Blue Gate Technical Campus
The brownfield site “Petroleum Zuid” to the south of Antwerp is being developed into a sustainable business park called Blue Gate. Besides the commercial component, the plans include the provision of a green corridor and public facilities. As part of the latter, a new building at the far corner of the development is to incorporate two vocational schools: one of them (WLAZ) offers practice-based secondary education in a work/learn program, the other (ENCORA) teaches vocational skills to adults. The mixing of students from different backgrounds and the proximity to future employers should make this institute into an ideal springboard for students’ careers.
As the buildable plot area is limited the brief prescribes a vertical stacking of the different workshop and studio spaces. This makes for an intriguing yet challenging layout: these semi-industrial spaces have to comply with a plethora of strict health and safety regulations and technical specifications which become exponentially more complicated by locating them on upper floors. As a consequence, POLO conceives this building as more than just a school; we consider it a kind of “vertical factory”, where the safe and efficient functioning of the work spaces becomes an overriding concern and determinant factor in the design process.
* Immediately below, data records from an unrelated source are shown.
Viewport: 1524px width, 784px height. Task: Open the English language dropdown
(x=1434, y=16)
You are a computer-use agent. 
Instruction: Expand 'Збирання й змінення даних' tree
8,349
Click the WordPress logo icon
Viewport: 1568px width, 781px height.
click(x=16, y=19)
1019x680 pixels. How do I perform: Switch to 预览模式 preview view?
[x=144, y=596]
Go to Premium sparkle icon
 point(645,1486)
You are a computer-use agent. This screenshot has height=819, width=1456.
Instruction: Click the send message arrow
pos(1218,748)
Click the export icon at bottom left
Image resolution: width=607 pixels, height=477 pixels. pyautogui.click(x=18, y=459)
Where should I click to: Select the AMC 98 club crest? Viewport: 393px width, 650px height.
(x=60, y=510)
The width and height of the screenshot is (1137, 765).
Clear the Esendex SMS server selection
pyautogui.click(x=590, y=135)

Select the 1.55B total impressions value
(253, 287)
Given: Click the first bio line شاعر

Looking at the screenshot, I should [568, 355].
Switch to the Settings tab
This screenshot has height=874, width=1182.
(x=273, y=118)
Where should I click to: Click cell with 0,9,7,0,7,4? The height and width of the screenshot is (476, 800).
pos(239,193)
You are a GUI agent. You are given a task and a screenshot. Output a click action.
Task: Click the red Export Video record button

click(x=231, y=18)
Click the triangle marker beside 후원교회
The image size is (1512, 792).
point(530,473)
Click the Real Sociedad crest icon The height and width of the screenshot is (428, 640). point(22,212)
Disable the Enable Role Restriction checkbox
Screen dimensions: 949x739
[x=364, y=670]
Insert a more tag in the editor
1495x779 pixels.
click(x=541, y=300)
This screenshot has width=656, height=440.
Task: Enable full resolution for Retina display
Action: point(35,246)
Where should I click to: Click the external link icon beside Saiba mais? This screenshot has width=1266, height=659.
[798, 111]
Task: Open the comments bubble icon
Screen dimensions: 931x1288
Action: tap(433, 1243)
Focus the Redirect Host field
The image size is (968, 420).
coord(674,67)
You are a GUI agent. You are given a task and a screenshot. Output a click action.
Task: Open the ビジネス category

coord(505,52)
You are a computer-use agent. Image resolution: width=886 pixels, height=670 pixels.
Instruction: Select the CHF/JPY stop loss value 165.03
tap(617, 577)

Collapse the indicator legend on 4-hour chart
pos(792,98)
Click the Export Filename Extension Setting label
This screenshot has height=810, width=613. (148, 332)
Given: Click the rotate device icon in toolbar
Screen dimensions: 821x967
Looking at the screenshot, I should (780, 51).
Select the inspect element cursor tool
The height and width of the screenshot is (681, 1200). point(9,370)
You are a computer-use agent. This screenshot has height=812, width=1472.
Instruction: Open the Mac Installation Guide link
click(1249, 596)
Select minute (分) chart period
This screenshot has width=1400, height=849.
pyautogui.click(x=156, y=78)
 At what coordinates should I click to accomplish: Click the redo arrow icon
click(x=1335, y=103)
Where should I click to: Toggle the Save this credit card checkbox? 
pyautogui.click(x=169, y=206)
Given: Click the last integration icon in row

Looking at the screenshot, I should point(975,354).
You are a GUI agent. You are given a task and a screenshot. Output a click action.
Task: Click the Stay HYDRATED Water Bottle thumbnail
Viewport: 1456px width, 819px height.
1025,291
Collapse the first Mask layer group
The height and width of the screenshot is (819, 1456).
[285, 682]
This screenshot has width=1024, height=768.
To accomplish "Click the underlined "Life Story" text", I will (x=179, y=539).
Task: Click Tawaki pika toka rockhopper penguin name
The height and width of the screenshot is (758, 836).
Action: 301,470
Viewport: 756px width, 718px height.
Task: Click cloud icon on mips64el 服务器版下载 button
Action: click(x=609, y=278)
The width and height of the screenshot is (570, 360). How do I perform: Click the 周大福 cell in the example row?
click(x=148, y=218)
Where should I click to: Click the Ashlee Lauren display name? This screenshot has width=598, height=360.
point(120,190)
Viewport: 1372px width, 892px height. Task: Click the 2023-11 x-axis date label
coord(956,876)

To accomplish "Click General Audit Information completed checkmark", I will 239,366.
The building plan is based around a staggered layout of rectangles in order to accommodate the parallelogram-shaped plot. The two main blocks containing the workshops and classrooms are linked by a central circulation core, which is to be the throbbing heart of the building. Here a spacious freight elevator serves the different workshops — large enough to transport raw materials, tools and even forklifts to the upstairs training spaces.
The teaching and practice spaces are industrial in character, left raw and unfinished for budgetary as well as practical reasons — commensurate with the rough and tumble nature of the activities taking place inside. Concrete block walls are left bare and unpainted while mechanical and electrical systems are exposed in order to be easily replaced or extended as requirements change.
We reserve the more refined interior treatments for the public areas such as the entrance lobby, stairs and corridors. Here the walls are rendered and painted; we use wood for a warmer, welcoming feeling in the reception desk, skirting boards and window frames; we employ bold typographies for floor numbers and colourful accents for balustrades.
It is in these common areas that refreshing and stimulating interactions between the students of the different schools (and different age groups) could take place. In our design we seek to encourage these unplanned encounters through the location and treatment of circulation spaces and the placement of (internal) windows providing visual links across the different wings of the buildings and between classrooms and workshops.
This idea of collectivity and communication culminates in the “Living Room” on the top floor, where a canteen and a generous balcony offer expansive views of the city, the river and the green surroundings.
An integrated approach
The design of the school is driven forward by technical problem solving and the creative application of our engineers’ expertise. As architects our role is to seek innovative solutions for the unpredictable problems this “vertical factory” layout throws up: we push our consultants out of their comfort zone to realise a design that is spatially interesting and functionally efficient while staying within the constraints of a limited budget.
The reinforced concrete structure is calculated to incorporate not only the demands and risks associated with the current building program; it is also dimensioned to accommodate other, more structurally demanding functions, ensuring that this design is future-proof and forwardly flexible.
In a demanding process such as this, BIM becomes an invaluable tool. By integrating all the different components of the design into one three-dimensional model, we manage to anticipate site issues and compile construction drawings which are a close reflection of the eventual built reality. By getting the contractor on board with this BIM-process we guarantee a project trajectory that is as seamless as possible, with a smooth transition from design into construction phases.
A subtle yet robust presence
In keeping with the industrial nature of the business park as well as the school’s vocational training program, the building is clad in profiled aluminium sheets in a standing seam system. The sharp geometric nature of this material is softened by perforations. This adds a sophisticated lightness and a variability in appearance, determined by the changes in daylight. It also allows concealing air grilles and other mechanical equipment behind the cladding, keeping the external appearance of the building smooth and devoid of clutter. The building is insulated using mineral wool, which presents a more durable and fireproof solution compared to thinner PIR-panels.
To an extent the building programme is readable in the elevations. Horizontal ribbon windows are provided where classrooms are located. The workshops receive floor to ceiling glazing, delivering an abundance of daylight for the manual labour taking place within.
At ground level only a small area is fenced off, a concession to the security requirements of the school and the safeguarding of the raw materials and expensive equipment on site. Likewise, only a limited surface area is paved for specific purposes such as forklift practice. The rest of the public domain on the plot is landscaped and seamlessly integrated with the green belt nearby, which connects the park areas around Antwerp’s ring road with the nature reserve of the Hobokense Polder nearby.